Has there ever been such a quick u-turn from outright loyalty, to ultimate betrayal? Whether she is a woman or not is irrelevant, the point is, you wouldn’t want people who think it appropriate to act in the way she did in the cabinet. Ultimately, Gordon Brown was proved correct in his decision not to promote her.
“Personally I think Flint’s resignation was opportunistic, badly orchestrated and ultimately self-defeating” but she was apparently making a “serious feminist argument.” The problem is, the former derails any chance of the latter.
The Cabinet may well be a misogynistic place, I don’t know. However, (as you’ve accepted), this was not why Caroline Flint made her comments. It is widely accepted that she made the comments in a fit of rage at not getting a full Cabinet position. To then claim her resignation was some great feminist crusade against a chauvinist boss (whom she had fully backed 12hrs earlier), was simply ludicrous. To demonise Flint is to demonise a very silly person; her case does not represent ‘sexism’ despite her wishes. To rail against the media arguably using “gender-loaded terms” against her seems to rather miss the point.
5 & 6: follow the link from the ‘stiletto’ comment above and read it in the context of the Yahoo article it features in rather than the context Rowena forces it into. It’s clearly used in the context of stabbing Brown in the back, hence it’s referring to a knife; and anyone who watched Danger Mouse as a kid knows what a stiletto is.

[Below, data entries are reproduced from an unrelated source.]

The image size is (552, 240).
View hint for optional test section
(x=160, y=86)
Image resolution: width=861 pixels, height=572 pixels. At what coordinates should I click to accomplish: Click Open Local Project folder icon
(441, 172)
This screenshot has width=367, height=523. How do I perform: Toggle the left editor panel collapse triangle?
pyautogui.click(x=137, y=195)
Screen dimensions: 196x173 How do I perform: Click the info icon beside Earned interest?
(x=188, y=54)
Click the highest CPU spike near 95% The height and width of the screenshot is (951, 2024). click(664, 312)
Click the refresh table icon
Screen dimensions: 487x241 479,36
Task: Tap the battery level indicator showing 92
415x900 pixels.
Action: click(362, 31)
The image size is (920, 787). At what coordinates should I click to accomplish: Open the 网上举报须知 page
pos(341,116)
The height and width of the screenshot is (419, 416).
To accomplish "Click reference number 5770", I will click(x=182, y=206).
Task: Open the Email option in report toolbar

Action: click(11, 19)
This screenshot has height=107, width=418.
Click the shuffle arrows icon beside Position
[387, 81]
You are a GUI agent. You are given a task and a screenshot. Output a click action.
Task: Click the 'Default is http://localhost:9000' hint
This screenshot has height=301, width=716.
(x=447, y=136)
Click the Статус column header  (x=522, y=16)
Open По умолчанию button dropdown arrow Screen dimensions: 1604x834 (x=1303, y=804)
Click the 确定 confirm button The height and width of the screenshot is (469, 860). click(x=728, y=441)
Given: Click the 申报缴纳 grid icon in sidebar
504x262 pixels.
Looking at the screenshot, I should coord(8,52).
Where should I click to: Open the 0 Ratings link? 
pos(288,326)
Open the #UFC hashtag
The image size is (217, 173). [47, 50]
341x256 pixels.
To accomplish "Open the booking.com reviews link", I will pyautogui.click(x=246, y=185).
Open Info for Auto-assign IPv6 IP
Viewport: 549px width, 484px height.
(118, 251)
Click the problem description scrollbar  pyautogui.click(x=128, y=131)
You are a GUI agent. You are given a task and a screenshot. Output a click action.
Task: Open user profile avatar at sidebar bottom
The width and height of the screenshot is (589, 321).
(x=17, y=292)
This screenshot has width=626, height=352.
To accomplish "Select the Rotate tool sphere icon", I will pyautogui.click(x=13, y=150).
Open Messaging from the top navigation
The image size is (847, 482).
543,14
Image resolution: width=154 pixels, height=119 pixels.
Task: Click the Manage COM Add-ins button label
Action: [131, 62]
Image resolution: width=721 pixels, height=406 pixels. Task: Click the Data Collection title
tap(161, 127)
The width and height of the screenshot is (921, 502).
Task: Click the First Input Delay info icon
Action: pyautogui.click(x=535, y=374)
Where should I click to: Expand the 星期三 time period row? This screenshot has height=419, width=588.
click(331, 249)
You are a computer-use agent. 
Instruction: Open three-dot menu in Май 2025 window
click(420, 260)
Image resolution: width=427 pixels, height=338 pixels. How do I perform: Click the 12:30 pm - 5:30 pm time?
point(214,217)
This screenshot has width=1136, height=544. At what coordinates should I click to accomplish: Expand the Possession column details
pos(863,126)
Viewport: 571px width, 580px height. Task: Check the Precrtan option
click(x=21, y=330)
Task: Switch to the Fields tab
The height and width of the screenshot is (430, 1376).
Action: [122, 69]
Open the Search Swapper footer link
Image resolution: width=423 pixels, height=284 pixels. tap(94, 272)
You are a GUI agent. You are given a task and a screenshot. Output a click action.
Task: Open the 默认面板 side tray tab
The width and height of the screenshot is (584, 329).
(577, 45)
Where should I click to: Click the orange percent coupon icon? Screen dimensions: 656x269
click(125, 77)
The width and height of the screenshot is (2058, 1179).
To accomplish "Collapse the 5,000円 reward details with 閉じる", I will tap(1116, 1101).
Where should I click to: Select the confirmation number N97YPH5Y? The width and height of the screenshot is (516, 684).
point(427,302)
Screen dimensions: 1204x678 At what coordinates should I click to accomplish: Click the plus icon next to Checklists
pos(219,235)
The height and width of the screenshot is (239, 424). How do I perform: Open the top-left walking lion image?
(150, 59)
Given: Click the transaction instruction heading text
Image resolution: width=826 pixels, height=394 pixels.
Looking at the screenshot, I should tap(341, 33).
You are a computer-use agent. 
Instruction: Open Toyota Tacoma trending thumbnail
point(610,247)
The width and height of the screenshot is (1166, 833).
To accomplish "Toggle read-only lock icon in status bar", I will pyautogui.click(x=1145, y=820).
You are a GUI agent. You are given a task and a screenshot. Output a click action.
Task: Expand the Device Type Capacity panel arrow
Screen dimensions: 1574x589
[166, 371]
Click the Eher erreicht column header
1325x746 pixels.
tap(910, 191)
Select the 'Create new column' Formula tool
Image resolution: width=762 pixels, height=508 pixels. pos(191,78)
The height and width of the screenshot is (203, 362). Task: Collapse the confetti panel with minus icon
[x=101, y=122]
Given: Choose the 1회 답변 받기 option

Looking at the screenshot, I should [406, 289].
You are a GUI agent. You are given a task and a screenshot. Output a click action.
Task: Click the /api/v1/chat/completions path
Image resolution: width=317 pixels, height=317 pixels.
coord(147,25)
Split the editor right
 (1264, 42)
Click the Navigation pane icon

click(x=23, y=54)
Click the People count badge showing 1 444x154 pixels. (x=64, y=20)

Rowena needs three examples of sexism because rhetoric demands it and she’s had to manufacture the third to make the charge stick.
Okay, I’ll ‘fess up and admit I used Flint’s Observer Woman photshoot for a cheap gag on another LibCon thread (comparing her to the on-trend fashionista Tony McNulty), after wondering whether it was sexist to do so – given that Flint clearly either (a) likes to be fashionable (fair enough), or was thinking ‘Don’t U Wish Yr MP Wz Hott Like Me?’ (not something that could said of anyone else in the Cabinet). Maybe she thought it was the equivalent of appearing on Have I Got News for You. It didn’t help that having defended Brown and attacked Purnell, she then decides to resign shouting ‘Sexism!’ 24 hours later. You mean she only realised that Brown was allegedy a chauvinist bully and used women for window dressing 24 hours after not being– well, we don’t fully know what happened re. the reshuffle, so the stories of her resigning because she wasn’t promoted to a full Cabinet post may be true. If that’s the case, then it’s a case of thwarted ambition – with the accusations of sexism thown in to cover her tracks.
To be honest, the ‘Male New Labour Cabal’ story has been doing the rounds ever since 1997, despite the number of women MPs and ministers. In fact, playing the whole things as a ‘numbers game’ has been part of the problem. Apparently, Margaret Beckett is the longest-serving Labour minister ever, and (technically) the only woman to have led the party (after John Smith died) yet no-one would name her as a feminist. Likewise, there may be an underlying sexism in the hostility to Hazel Blears, or it could because she’s ginger – or it could be that she embodies the robotic ‘on-message’ mentality that meant defending the Iraq war and every twist and turn of government policy, even when it contradicts itself. Not being part of ‘Brown’s gang’ (or Blair’s in the past) is the initial problem. exacerbated by the lack of women in that gang.
Frankly, the ‘silly woman’ coverage was inevitable from most of the usual suspects (who gets stabbed by a high-heeled shoe?). Similarly, the ‘numbers game’ approach to women in the Cabinet was always a story waiting to happen, plus there will be those who will assume that Flint must be right merely for making the accusation, and will take the tone of the coverage as ‘proof’. The person I (almost) feel sorry for is Harman: she’s caught between her loyalty to Brown, her recognition that equality within the Labour party is an unfinished project – and her own populist feminist tendency to blame men for (say) the banking crisis because apparently women are never in favour of free-market globalised capitalism (remind me who’s just taken over at the CBI?). The manner of Flint’s resignation exposed the problem of merely relying on numbers of women as ‘proof’ of progress on equality : a majority Tory government including 50% women would be ‘progress’ – but they’re still Tories (which should reassure Tory men that their balls won’t drop off if it ever happens). The temptation (which Rowenna Davis thankfully avoids) is to fall into a ‘ner-ner-ner’ game of ‘my gender right or wrong’ where both sides end up saying (or blogging) ‘I told you so’. It’s much more complex than that these days.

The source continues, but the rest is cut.